# The Latest



## Flat Fish (Jun 18, 2005)

Here are the few things I have been doing lately. The calls are Pau Ferro, Claro Walnut and Mesquite. Thought I'd try the screwdriver sets since they were on sale at the rock.

The mesquite came from Woodcraft on the Belt and is completely awesome. I have a few more pieces of it to turn.

The pen was my 1st try at making my own cartridge pen. I am extremely unhappy with the bullets I bought. They do not drill out right at all, so I didn't even waste money on new brass. I probably threw away the first 10 before I thought I had one right. This is made from an old .30 cal round my dad must of shot off 40 years ago. I wouldn't even give this one away. But, the amboyna looks nice and i'll use it as a throw down. Anyone care to share what brand bullet they use??? It was frustratingly fun playing around with this, but I'd rather not waste more money on it.


----------



## EndTuition (May 24, 2004)

There you go ! 
Good looking stuff. 
I was looking for scrap wood last night. I have a 5 gallon bucket under the band saw for all the small cut offs and I have been tossing my mess up's from the lathe in there as well. Sort of an eye opener going back through it. More mistakes than cut offs in the bottom, more cut offs on top than mistakes now.

Keep on turning !


----------



## Bobby (May 21, 2004)

That lead can be a problem. I have no ideal what the brand is of the bullets I use is without going to the shop and looking. Did you get hollow points? That is what I use and just follow the hole that is there already. I do use a smaller drill bit and drill all the way through. Then come from the back side with a little larger bit, but not all the way through. One just large enough for the refill to fit through. I test it then to see how far the tip will stick out before it catches on the hole.


----------



## Tortuga (May 21, 2004)

FF..back in the 'olden times' ,'BB' (that's Before Bobby..lol..j/k, Robert )..when I was making cartridge pens, Bobby advised me to use the .308 cartridge and they worked out pretty good...once I finally figured out to drill them thru from the bullet end on the drill press instead of trying to find the center of the primer end with the drill bit.. With the .308 you can use the regular 7 mm kits if you're not a 'purist'..and just gotta have a REAL bullet for a nib.. Fit at the joint wasn't absolutely perfect, but you'd have to point it out to someone for them to notice if they weren't in the pen making biz...just my .02..

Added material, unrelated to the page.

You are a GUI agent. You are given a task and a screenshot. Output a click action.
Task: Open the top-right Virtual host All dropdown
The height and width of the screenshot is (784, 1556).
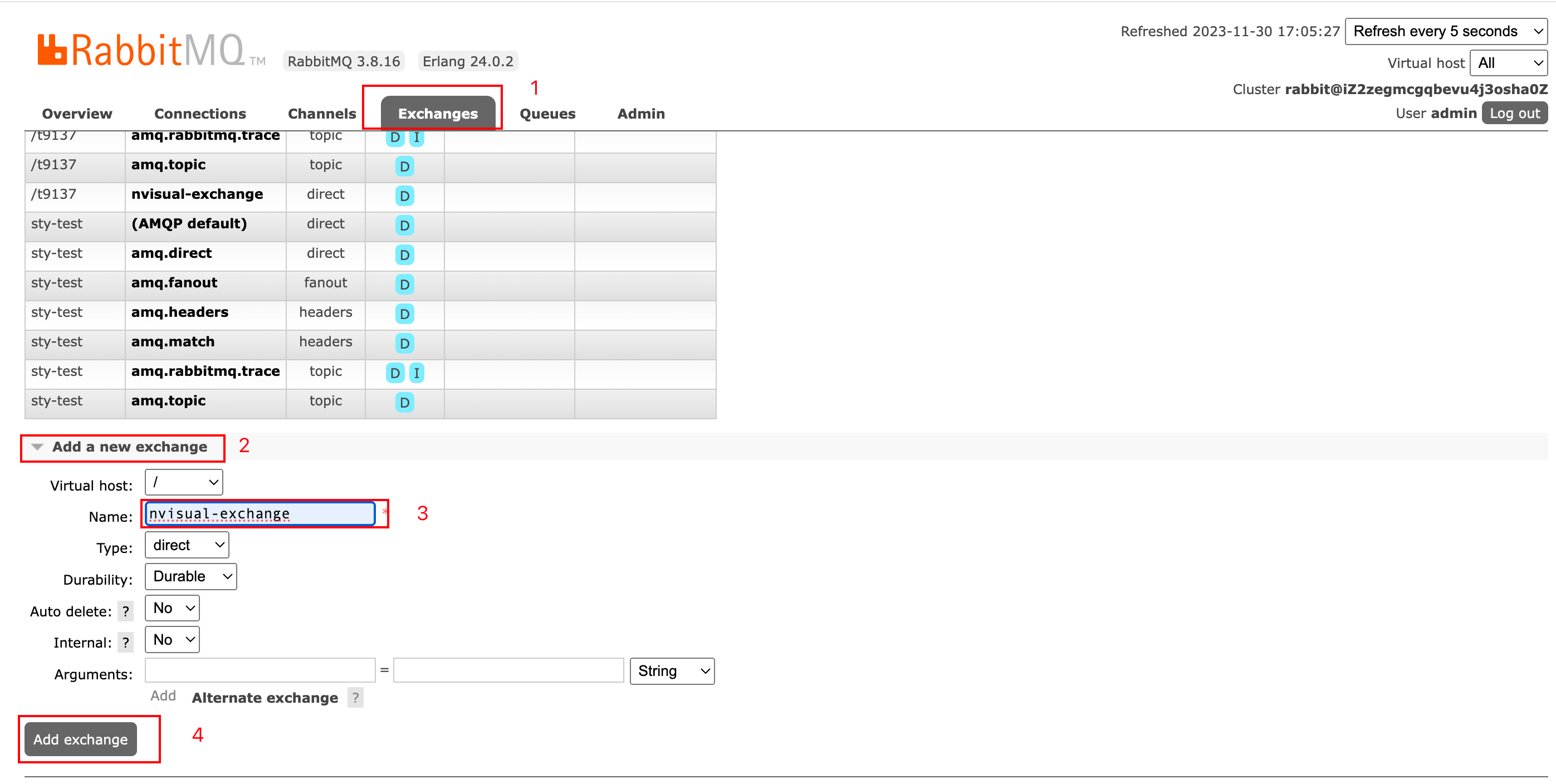click(x=1508, y=63)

All of the pix look great to me...but I'm still a 'newbie' at this, and get a kick out of EVERYTHING...:biggrin:


----------



## Flat Fish (Jun 18, 2005)

I got some Nosler with the ballistic tip. Whan you drill it, the tip comes out and the hole is too big. The lead behind the tip can be drilled the right size and would hold the refill in place, but it comes loose and rattles around. When you remove it, the fit is no good.

Im a newbie too. And, I think I have more fun figuring out how to do some of these things than actually doing them sometimes.


----------



## MMGC (Sep 14, 2005)

Very nice work. I really like the shape of the deer grunt. Those screwdrivers look to good to use.


----------



## FISHGUTS (Jun 5, 2007)

slick pen.


----------